Consider Anthropic's lineup as a concrete example. Claude Opus is roughly $5 input / $25 output per million tokens, Sonnet is around $3 / $15, and Haiku is about $1 / $5. So a tiny task on Opus output costs ~5x what the same task costs on Haiku. The same tiering exists across providers (OpenAI's gpt-5 mini/nano tiers, Gemini Flash vs Pro).
Before (wasteful):
# Every call hits the flagship, including a yes/no check
resp = client.messages.create(
model="claude-opus-4-8", # $5 / $25 per MTok
max_tokens=5,
messages=[{"role": "user",
"content": f"Is this email spam? Reply yes or no.\n{email}"}],
)
After (lean):
resp = client.messages.create(
model="claude-haiku-4-5", # ~$1 / $5 per MTok
max_tokens=5,
messages=[{"role": "user",
"content": f"Is this email spam? Reply yes or no.\n{email}"}],
)
Why it saves: a binary classifier produces a handful of output tokens and needs little reasoning. The smaller model returns the same answer here, and you pay roughly one-fifth the per-token rate. Latency usually drops too, since smaller models respond faster.

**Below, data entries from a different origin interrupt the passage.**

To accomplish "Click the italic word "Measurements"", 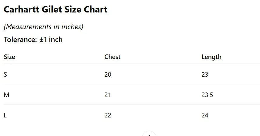I will click(x=29, y=27).
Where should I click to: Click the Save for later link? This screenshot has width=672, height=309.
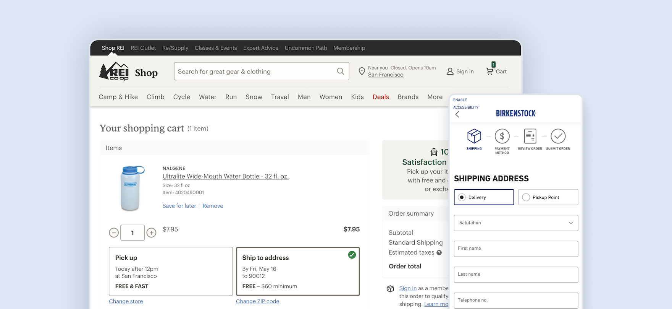tap(179, 206)
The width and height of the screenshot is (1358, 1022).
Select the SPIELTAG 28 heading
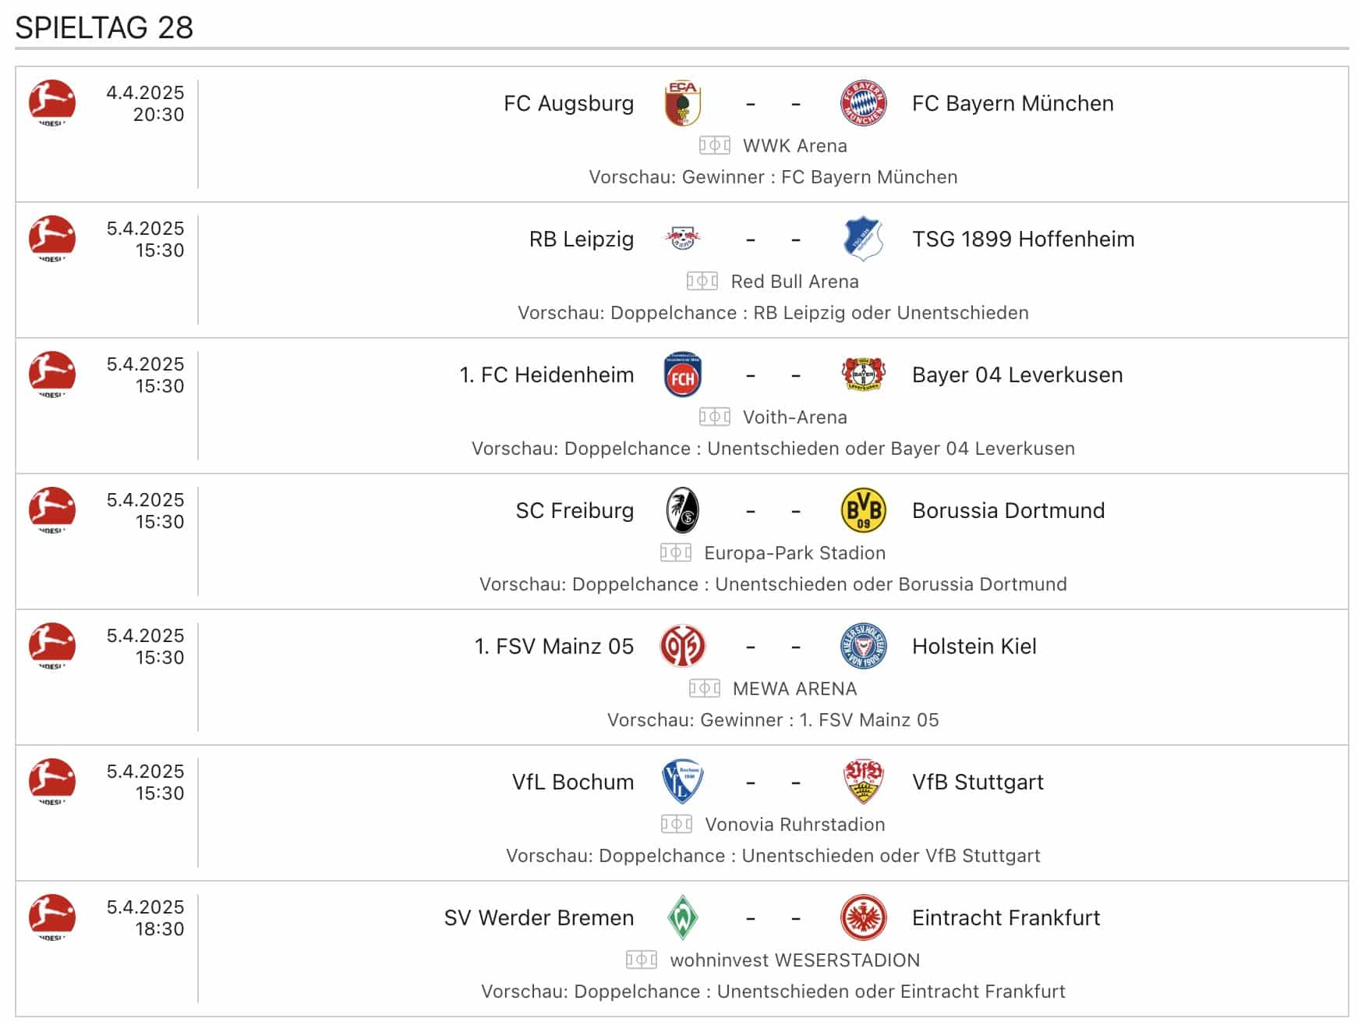pyautogui.click(x=104, y=27)
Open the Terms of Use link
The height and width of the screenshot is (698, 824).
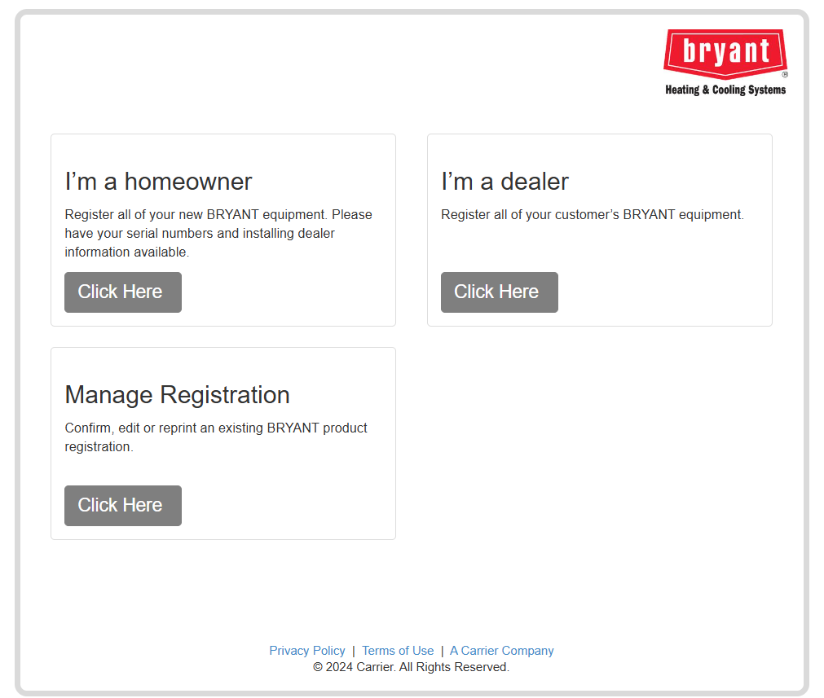[398, 651]

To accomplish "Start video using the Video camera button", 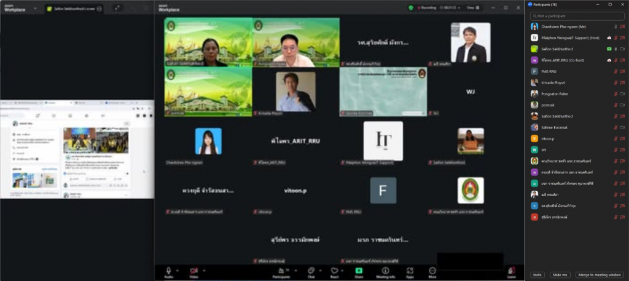I will [x=194, y=271].
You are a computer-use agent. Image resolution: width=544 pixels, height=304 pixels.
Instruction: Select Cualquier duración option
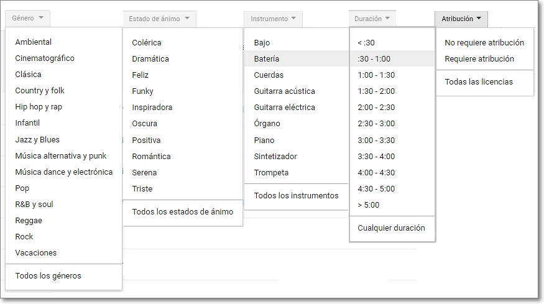(x=392, y=228)
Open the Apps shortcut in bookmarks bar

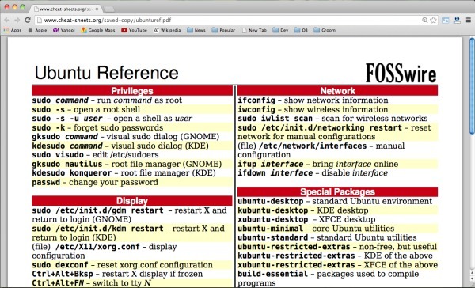13,30
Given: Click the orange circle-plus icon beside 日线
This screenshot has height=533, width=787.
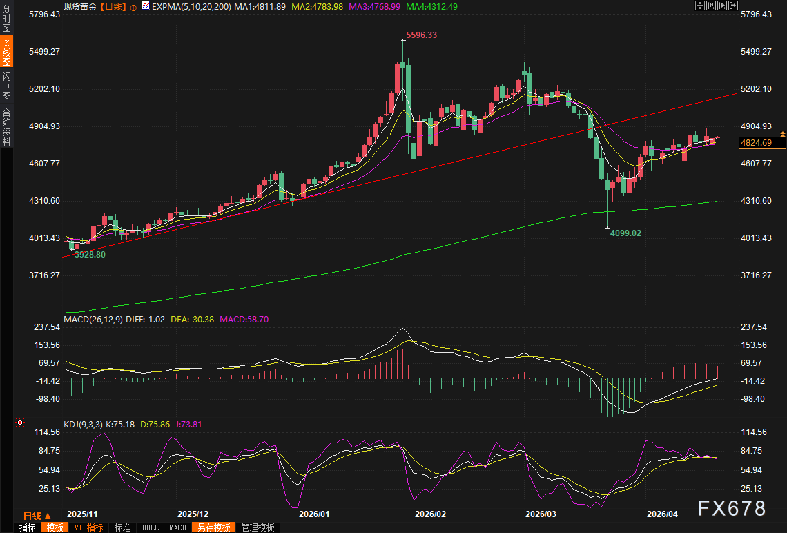Looking at the screenshot, I should pos(133,6).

The practical move: audit your call sites and bucket them as trivial (classify, extract, format), moderate (summarize, draft), and hard (multi-step reasoning, tricky code, ambiguous judgment). Route the first two buckets down a tier and reserve the flagship for the last. Validate quality on a sample before rolling out — if a downgraded route regresses, bump it back up. You are not chasing a universal cheap model; you are right-sizing per task.